В шестом классе она уже увидела, что играть с остальными девочками на их же поле, сражаться их же оружием — для нее занятие безвыигрышное. Что никакие фасоны платья, обуви, прически ничего тут не изменят. Что любая дурочка ясноглазая, легко, как теннисный мячик, перепрыгивающая на упругих стопах через три ступеньки, всегда, и чем она глупее, тем убийственнее и невиннее, будет на нее оглядываться назад, к подножию лестницы, как там она, лучшая подружка Людочка, только начинает свой подъем, переваливаясь, как откормленная, неуклюжая уточка, с одного бока на другой. Всегда — назад. И вниз. А она, значит, всегда будет смотреть вперед и вверх. За той. За дурочкой. Краснеть обессиленно. В хвосте плестись.
А в седьмом она уже, вполне целеустремленно и осознанно, переключилась на свои собственные игры. Приглашала всех желающих сыграть на ее собственном поле. И по ее правилам. Ею же устанавливаемым. И не всегда даже понятным или просто известным остальным. Или даже чем менее понятным для остальных, тем для нее и полезнее. Когда в центре — непонятное, тому, от кого оно исходит, почета больше. А на заднем плане и страх маячит. Проскальзывает. Именно от непонятности исходных критериев. Тех, кто уже в окружении ближайшем, кто сподобился, — цементирует. Тех, что на подступах или периферии, — стимулирует. Как бы так там и не остаться.
В восьмом она уже делала с этими ясноглазыми дурочками что хотела. Вернее, они сами делали для нее все, что она захочет. А для себя она, кстати говоря, ничего и не хотела. Имела уже все с самого что ни на есть раннего детства. Детства, правда, самого обычного, того, что общепринято под этим словом, его как раз как-то и не получилось. Матери не стало, когда еще Люда себя не помнила. Отца — перед тем, как в школу пойти. Зато все остальное — кроме детства обычного — всегда окружало ее как бы в комплекте, заранее определенном, в солидной неисчерпаемости и, похоже, в преизбытке некотором: эта квартира на перекрестке Спиридоньевского с Малой Бронной, прекрасная отцова библиотека, прекрасная отцова зимняя дача, мебель и то, что внутри мебели, набитое туго, расставленное, заставленное, от довоенных еще десятилетий, когда из Средней Азии, из Астрахани, с Алтая (отец — крупный гидрогеолог, затем начальник крупных объектов и т. д.) все только присылалось и прибывало.
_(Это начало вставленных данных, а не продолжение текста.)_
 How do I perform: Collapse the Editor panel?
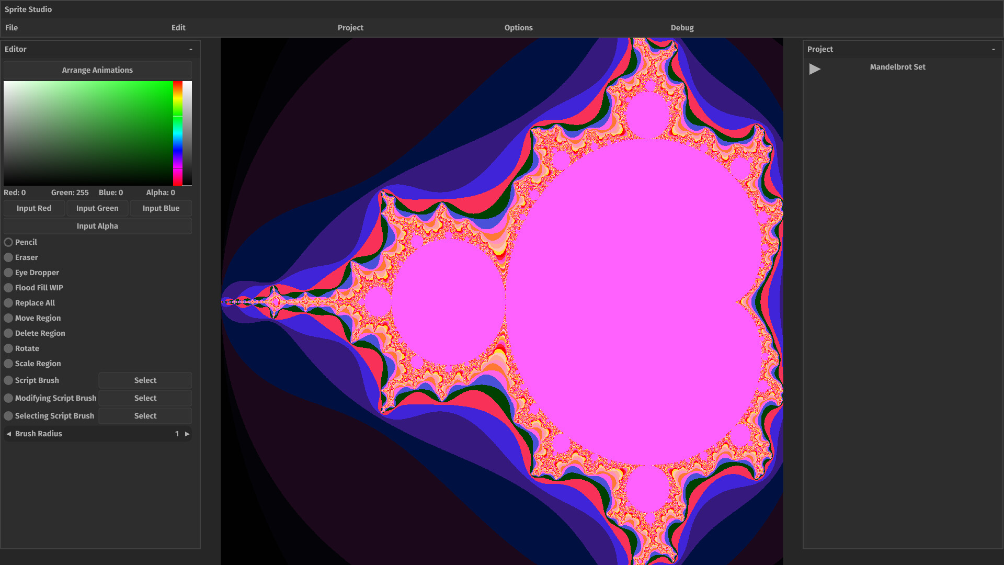pyautogui.click(x=190, y=49)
Так вот, от членов своего кружка, от своего окружения для себя она ничего не хотела. Хотела фактически только самого этого положения вещей. Хотела, и чем дальше, тем осознанней, чтобы кружок этот, окружение, чтобы они так и существовали, а она — в центре. Переходя, значит, на взрослые, то есть огрубленные термины, хотела власти.
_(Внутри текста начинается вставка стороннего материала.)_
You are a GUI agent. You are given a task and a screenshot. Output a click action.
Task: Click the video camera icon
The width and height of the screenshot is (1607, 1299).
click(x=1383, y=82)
Толстая, неуклюжая, почти карлица — и ей робко стоять всю жизнь, переминаясь с ноги на ногу перед входом в баскетбольный зал? Если бы толстая, неуклюжая, в ортопедических ботинках да еще глупая, слезливая истеричка, рохля бестолковая… Ну тогда, пожалуй, ничего другого и не оставалось бы. Но она не была глупой. Не была рохлей. У нее были стальные нервы и ясный ум. Она была твердой четверочницей. Привычной. Несдвигаемой в этом пункте. На математике не рвалась к доске ошеломить мгновенным и — знай наших! — оригинальным, не по формулам, которые по теме урока, решением; не гналась, значит, за математиками Кардановым и Левиной. Но по формулам решала толково и в срок. На физике не вклинивалась в горячечную жестикуляцию Гончарова, который, покраснев, как бурак, не успевал объяснить учителю свои непереводимые на цифры физические интуиции. Но результирующие, по параллелограммам сил, выводила ручкой бестрепетной. На литературе не вставляла в ответы, как бы от избытка вдохновения, внепрограммные шедевры Блока или Фета, как Карданов или Танечка Грановская, но что такое «Русский человек на rendez vous» законспектировала еще летом, за полгода до того, как понадобилось.
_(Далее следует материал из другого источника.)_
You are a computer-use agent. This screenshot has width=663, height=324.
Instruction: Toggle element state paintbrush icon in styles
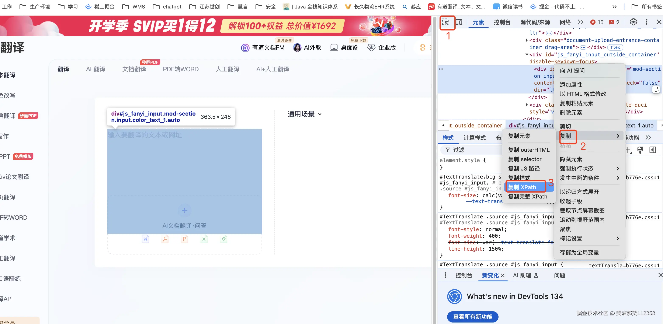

То же получалось и в институте. То же и на работе. А на работе включился и заработал на нее эффект кумулятивности, накопления эффекта, если нет срывов, отбрасывающих тебя на предыдущие ступени. На работе твердый четверочник — это тот, на кого можно положиться. Человек с авторитетом. Это тот, кто тянет, но рывками постромки не дергает, а значит, не подвергает их риску полопаться.
Но это только сами клетки, пункты опорные, на которых держится все, но само это все должно же как-то присутствовать.